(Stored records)
+ + +

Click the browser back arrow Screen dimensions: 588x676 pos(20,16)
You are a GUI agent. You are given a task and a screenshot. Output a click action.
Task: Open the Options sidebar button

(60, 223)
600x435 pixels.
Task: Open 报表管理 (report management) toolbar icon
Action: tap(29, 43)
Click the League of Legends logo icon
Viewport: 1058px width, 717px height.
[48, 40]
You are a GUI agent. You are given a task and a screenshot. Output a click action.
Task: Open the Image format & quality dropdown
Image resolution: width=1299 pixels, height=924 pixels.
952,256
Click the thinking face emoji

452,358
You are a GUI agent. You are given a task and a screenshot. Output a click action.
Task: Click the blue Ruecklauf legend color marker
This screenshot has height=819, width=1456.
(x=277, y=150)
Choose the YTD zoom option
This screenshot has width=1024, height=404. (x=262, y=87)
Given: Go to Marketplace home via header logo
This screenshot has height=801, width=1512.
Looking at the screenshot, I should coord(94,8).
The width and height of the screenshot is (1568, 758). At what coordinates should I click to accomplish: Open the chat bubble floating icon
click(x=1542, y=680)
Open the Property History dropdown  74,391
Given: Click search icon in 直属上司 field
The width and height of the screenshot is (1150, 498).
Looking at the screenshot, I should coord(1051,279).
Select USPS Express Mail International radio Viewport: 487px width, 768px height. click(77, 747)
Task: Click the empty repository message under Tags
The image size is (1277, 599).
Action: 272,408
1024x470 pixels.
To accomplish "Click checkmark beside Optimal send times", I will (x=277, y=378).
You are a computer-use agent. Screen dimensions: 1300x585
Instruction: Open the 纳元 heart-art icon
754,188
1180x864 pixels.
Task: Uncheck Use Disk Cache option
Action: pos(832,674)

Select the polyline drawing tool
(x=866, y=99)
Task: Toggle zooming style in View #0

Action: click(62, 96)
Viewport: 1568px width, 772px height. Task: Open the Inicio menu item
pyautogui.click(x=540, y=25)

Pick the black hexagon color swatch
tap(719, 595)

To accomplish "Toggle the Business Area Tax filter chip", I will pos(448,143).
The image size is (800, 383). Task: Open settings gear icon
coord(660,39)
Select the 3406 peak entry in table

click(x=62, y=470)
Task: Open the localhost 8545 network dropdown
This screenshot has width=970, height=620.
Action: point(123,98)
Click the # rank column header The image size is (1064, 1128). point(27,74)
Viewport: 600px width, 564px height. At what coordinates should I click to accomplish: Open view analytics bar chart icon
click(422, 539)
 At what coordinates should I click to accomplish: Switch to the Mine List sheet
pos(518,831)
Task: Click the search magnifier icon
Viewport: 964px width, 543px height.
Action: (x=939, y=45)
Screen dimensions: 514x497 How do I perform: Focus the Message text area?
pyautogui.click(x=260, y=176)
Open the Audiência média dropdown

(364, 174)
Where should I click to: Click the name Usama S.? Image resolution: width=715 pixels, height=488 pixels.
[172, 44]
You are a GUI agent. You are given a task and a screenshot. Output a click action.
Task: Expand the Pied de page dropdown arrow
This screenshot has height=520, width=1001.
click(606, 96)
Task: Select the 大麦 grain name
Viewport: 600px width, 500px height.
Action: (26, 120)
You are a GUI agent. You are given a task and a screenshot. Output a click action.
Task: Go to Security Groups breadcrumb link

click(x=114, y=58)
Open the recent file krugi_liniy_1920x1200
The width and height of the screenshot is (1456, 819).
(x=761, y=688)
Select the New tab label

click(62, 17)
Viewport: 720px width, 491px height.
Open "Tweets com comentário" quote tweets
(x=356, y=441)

+ + +

WORK INSTRUCTIONS
Reproduce every line of the data above verbatim, from the first line through the last.

FULL OUTPUT
Click the browser back arrow Screen dimensions: 588x676 pos(20,16)
You are a GUI agent. You are given a task and a screenshot. Output a click action.
Task: Open the Options sidebar button

(60, 223)
600x435 pixels.
Task: Open 报表管理 (report management) toolbar icon
Action: tap(29, 43)
Click the League of Legends logo icon
Viewport: 1058px width, 717px height.
[48, 40]
You are a GUI agent. You are given a task and a screenshot. Output a click action.
Task: Open the Image format & quality dropdown
Image resolution: width=1299 pixels, height=924 pixels.
952,256
Click the thinking face emoji

452,358
You are a GUI agent. You are given a task and a screenshot. Output a click action.
Task: Click the blue Ruecklauf legend color marker
This screenshot has height=819, width=1456.
(x=277, y=150)
Choose the YTD zoom option
This screenshot has width=1024, height=404. (x=262, y=87)
Given: Go to Marketplace home via header logo
This screenshot has height=801, width=1512.
Looking at the screenshot, I should coord(94,8).
The width and height of the screenshot is (1568, 758). At what coordinates should I click to accomplish: Open the chat bubble floating icon
click(x=1542, y=680)
Open the Property History dropdown  74,391
Given: Click search icon in 直属上司 field
The width and height of the screenshot is (1150, 498).
Looking at the screenshot, I should coord(1051,279).
Select USPS Express Mail International radio Viewport: 487px width, 768px height. click(77, 747)
Task: Click the empty repository message under Tags
The image size is (1277, 599).
Action: 272,408
1024x470 pixels.
To accomplish "Click checkmark beside Optimal send times", I will (x=277, y=378).
You are a computer-use agent. Screen dimensions: 1300x585
Instruction: Open the 纳元 heart-art icon
754,188
1180x864 pixels.
Task: Uncheck Use Disk Cache option
Action: pos(832,674)

Select the polyline drawing tool
(x=866, y=99)
Task: Toggle zooming style in View #0

Action: click(62, 96)
Viewport: 1568px width, 772px height. Task: Open the Inicio menu item
pyautogui.click(x=540, y=25)

Pick the black hexagon color swatch
tap(719, 595)

To accomplish "Toggle the Business Area Tax filter chip", I will pos(448,143).
The image size is (800, 383). Task: Open settings gear icon
coord(660,39)
Select the 3406 peak entry in table

click(x=62, y=470)
Task: Open the localhost 8545 network dropdown
This screenshot has width=970, height=620.
Action: point(123,98)
Click the # rank column header The image size is (1064, 1128). point(27,74)
Viewport: 600px width, 564px height. At what coordinates should I click to accomplish: Open view analytics bar chart icon
click(422, 539)
 At what coordinates should I click to accomplish: Switch to the Mine List sheet
pos(518,831)
Task: Click the search magnifier icon
Viewport: 964px width, 543px height.
Action: (x=939, y=45)
Screen dimensions: 514x497 How do I perform: Focus the Message text area?
pyautogui.click(x=260, y=176)
Open the Audiência média dropdown

(364, 174)
Where should I click to: Click the name Usama S.? Image resolution: width=715 pixels, height=488 pixels.
[172, 44]
You are a GUI agent. You are given a task and a screenshot. Output a click action.
Task: Expand the Pied de page dropdown arrow
This screenshot has height=520, width=1001.
click(606, 96)
Task: Select the 大麦 grain name
Viewport: 600px width, 500px height.
Action: (26, 120)
You are a GUI agent. You are given a task and a screenshot. Output a click action.
Task: Go to Security Groups breadcrumb link

click(x=114, y=58)
Open the recent file krugi_liniy_1920x1200
The width and height of the screenshot is (1456, 819).
(x=761, y=688)
Select the New tab label

click(62, 17)
Viewport: 720px width, 491px height.
Open "Tweets com comentário" quote tweets
(x=356, y=441)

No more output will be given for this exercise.